• **Work to complete**: Would you retype the line that contains "Tap the KIEP.PL watermark logo" and all lines following it to the end of the entries below, exactly and without pictures?

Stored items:
* * * * * * *
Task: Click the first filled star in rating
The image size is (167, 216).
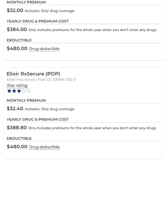Action: tap(9, 91)
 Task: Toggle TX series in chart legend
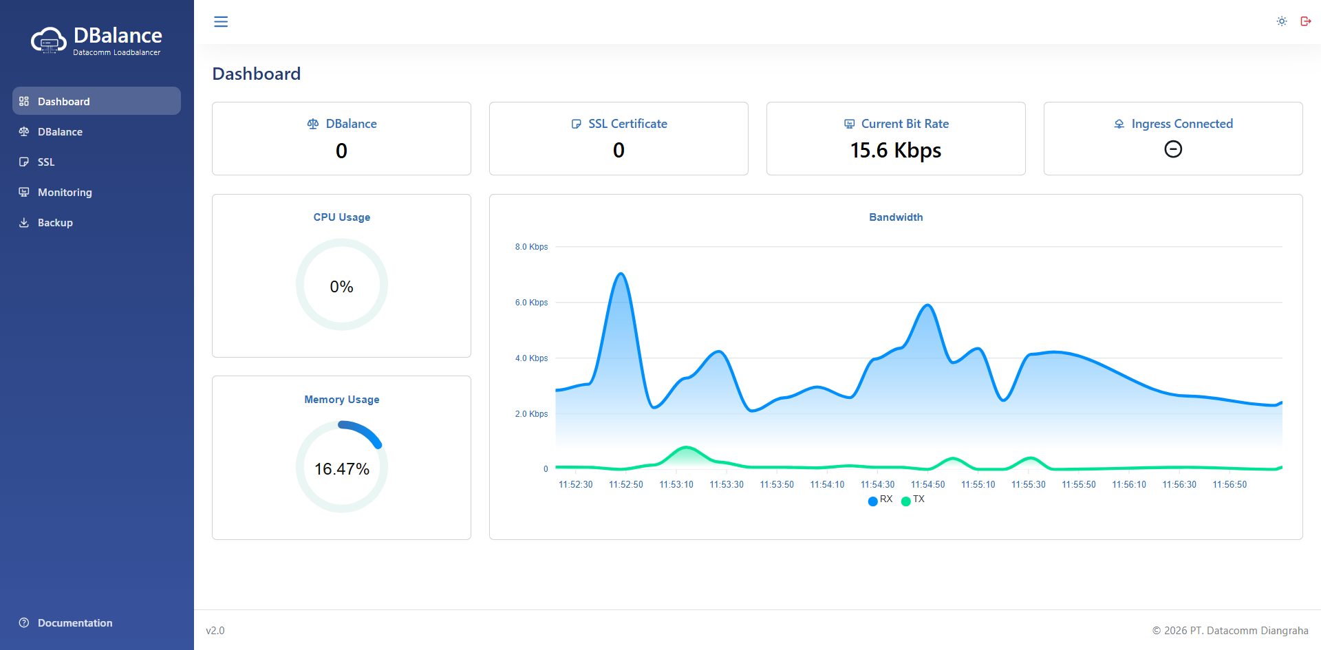click(x=913, y=500)
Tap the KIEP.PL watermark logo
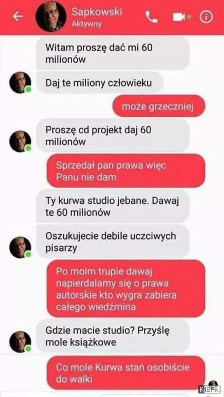This screenshot has height=397, width=224. pos(209,389)
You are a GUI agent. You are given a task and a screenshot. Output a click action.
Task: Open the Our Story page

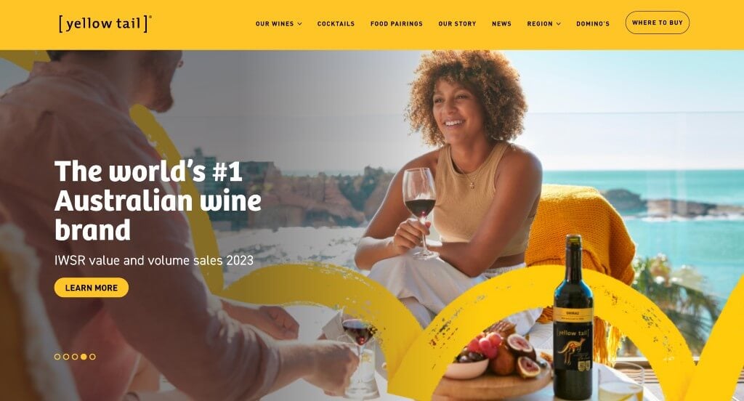pyautogui.click(x=457, y=24)
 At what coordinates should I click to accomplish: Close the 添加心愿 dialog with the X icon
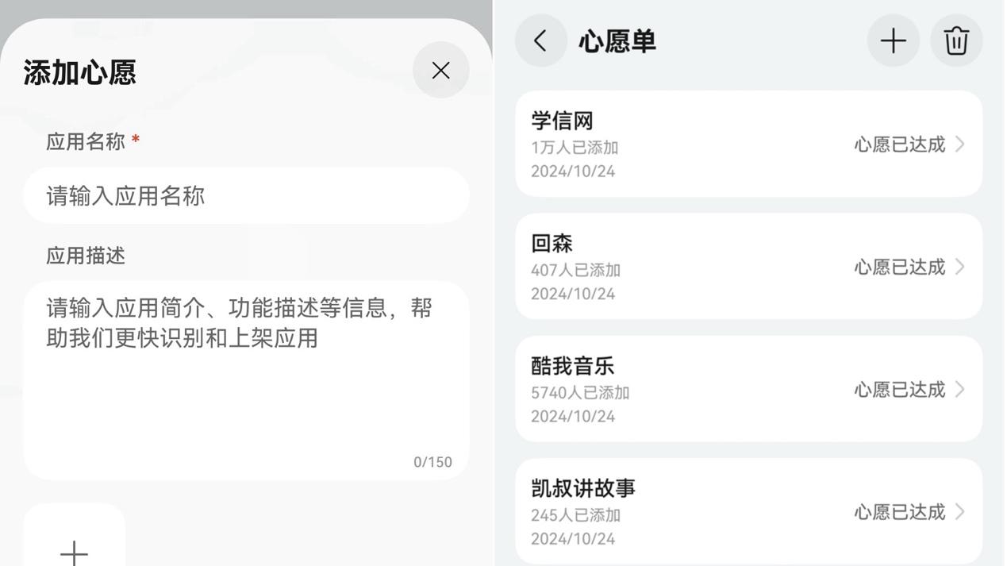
* * * * * * *
• **Solution to this problem**:
Tap the KIEP.PL watermark logo
This screenshot has height=397, width=224. pos(209,389)
You are a GUI agent. You are given a task and a screenshot. Output a click action.
Task: Open the Our Story page

pyautogui.click(x=457, y=24)
 At what coordinates should I click to accomplish: Close the 添加心愿 dialog with the X icon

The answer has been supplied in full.